After several disastrous attempts to find work at other studios, Steven has lost all confidence in himself and can't write so much as a grocery list. He then turns to his close friend Jack (affable Jeff Bridges). One of Hollywood's busiest, richest, most acclaimed screenwriters, Jack hesitates but finally agrees to reveal the secret of his success: He works with Sarah, the muse (Sharon Stone) who inspired "Titanic," many of Marty Scorsese's films and the dessert menu at Spago.
Scorsese, King of the World James Cameron and Chef to the Stars Wolfgang Puck parade through the movie along with other celebrities supposedly touched by this muse. Clearly, they're having a grand time sending up their own images and laughing at their own inside jokes. It's as if they're having a party and we're all gate-crashers.

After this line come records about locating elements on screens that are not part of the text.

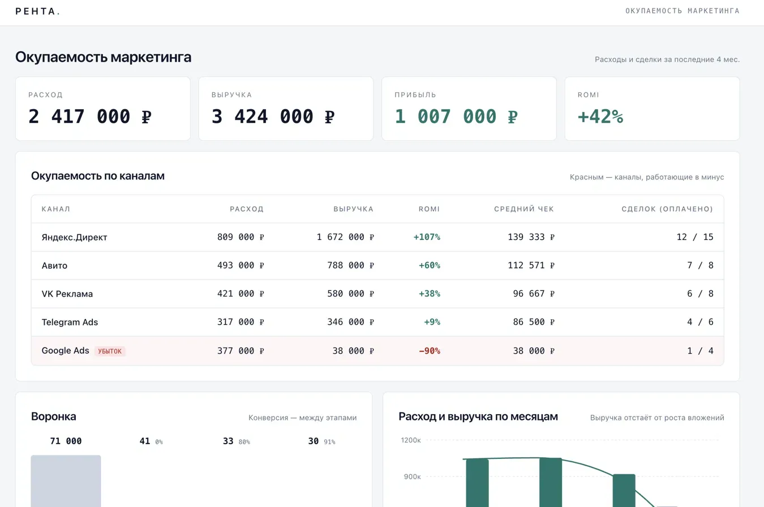This screenshot has width=764, height=507.
Task: Open the ROMI +42% summary card
Action: 653,109
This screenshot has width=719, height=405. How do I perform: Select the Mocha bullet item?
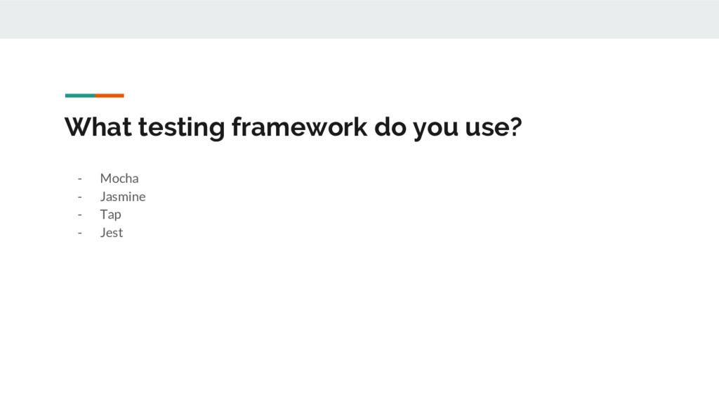point(119,178)
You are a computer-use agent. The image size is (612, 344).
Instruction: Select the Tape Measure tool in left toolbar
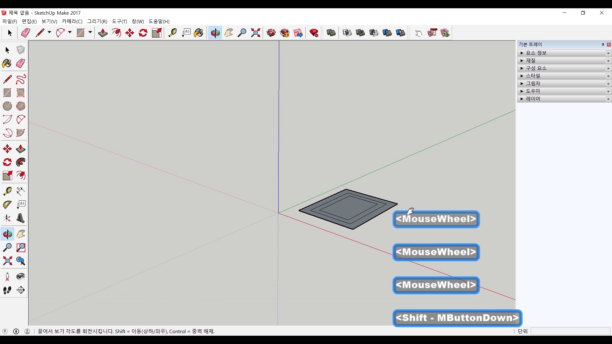(x=7, y=191)
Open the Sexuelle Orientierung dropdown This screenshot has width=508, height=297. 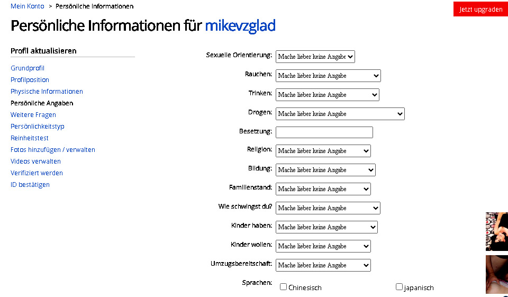(x=315, y=57)
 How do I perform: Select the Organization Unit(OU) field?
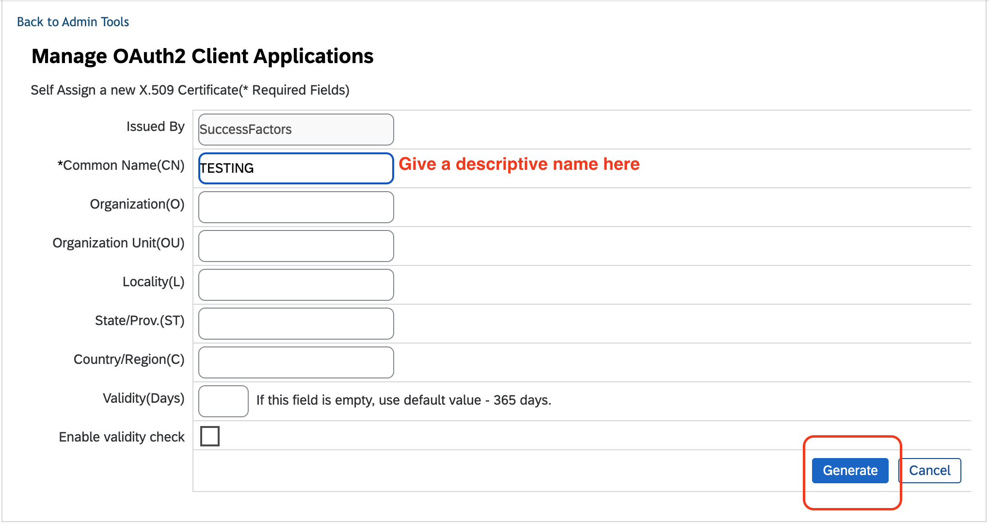(296, 246)
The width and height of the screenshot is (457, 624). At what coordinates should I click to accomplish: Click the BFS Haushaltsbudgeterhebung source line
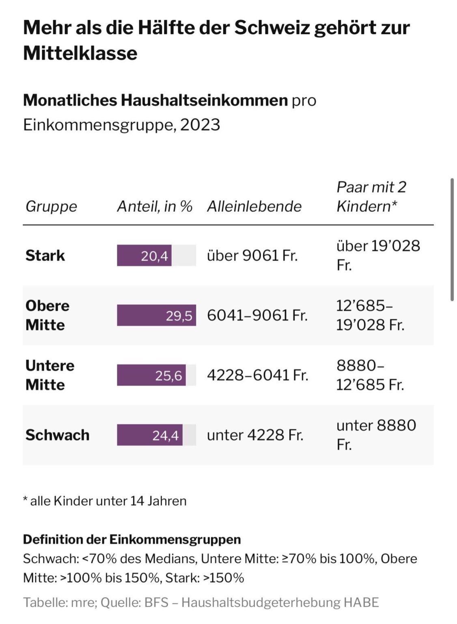point(201,602)
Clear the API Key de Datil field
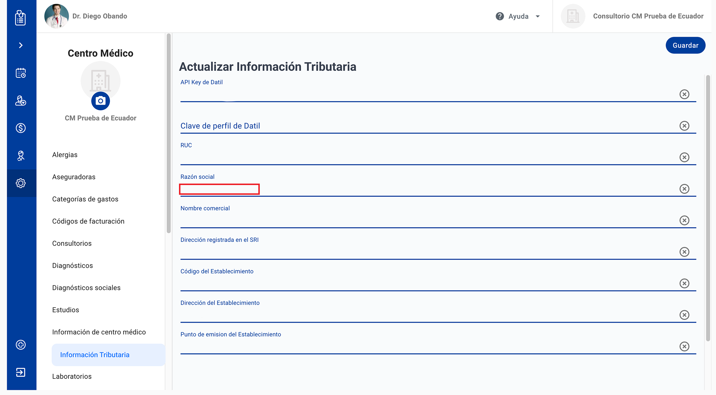Viewport: 716px width, 395px height. pyautogui.click(x=684, y=94)
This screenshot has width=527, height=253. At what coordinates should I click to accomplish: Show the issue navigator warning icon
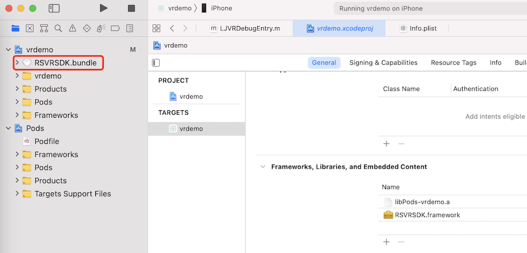coord(72,29)
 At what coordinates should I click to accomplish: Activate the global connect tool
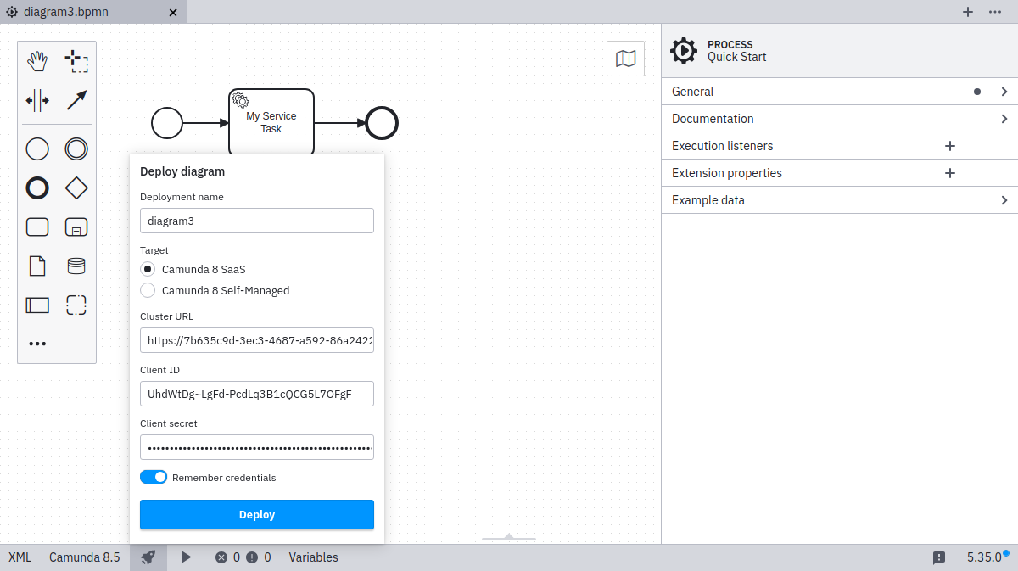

Steven, of course, is thrilled when Sarah agrees to take his case, although he becomes less so when he learns that the muse expects him to take care of her living expensives: a $1,700-a-night suite at the Four Seasons, a steady supply of pricey health foods and frequent offerings from Tiffany's.
Steven refuses to spring for a car and driver, opting instead to be at her beck and call 24 hours a day. Naturally, Sarah makes ridiculous demands at ungodly hours until Steven and his wife, Laurie (Andie MacDowell), install her in their guest house. Sarah soon takes Laurie under her wing and helps her launch a gourmet cookie business. Oh, boy, is Steven miffed. She's his muse, dammit.
Stone's capricious, dazzling muse is, in fact, the incarnation of Hollywood: She's a demanding mistress, sometimes infuriating and flighty as a butterfly. Brooks is her leaden opposite. He doesn't recall a blocked writer so much as a clogged drain.
Though "The Muse" reflects the character's sluggishness, it is a happy harbinger of the more literate works that come in the fall. I'd have a better ending for this, but I couldn't afford a muse.
The Muse (97 minutes, at area theaters) is rated PG-13 for a brief nude scene.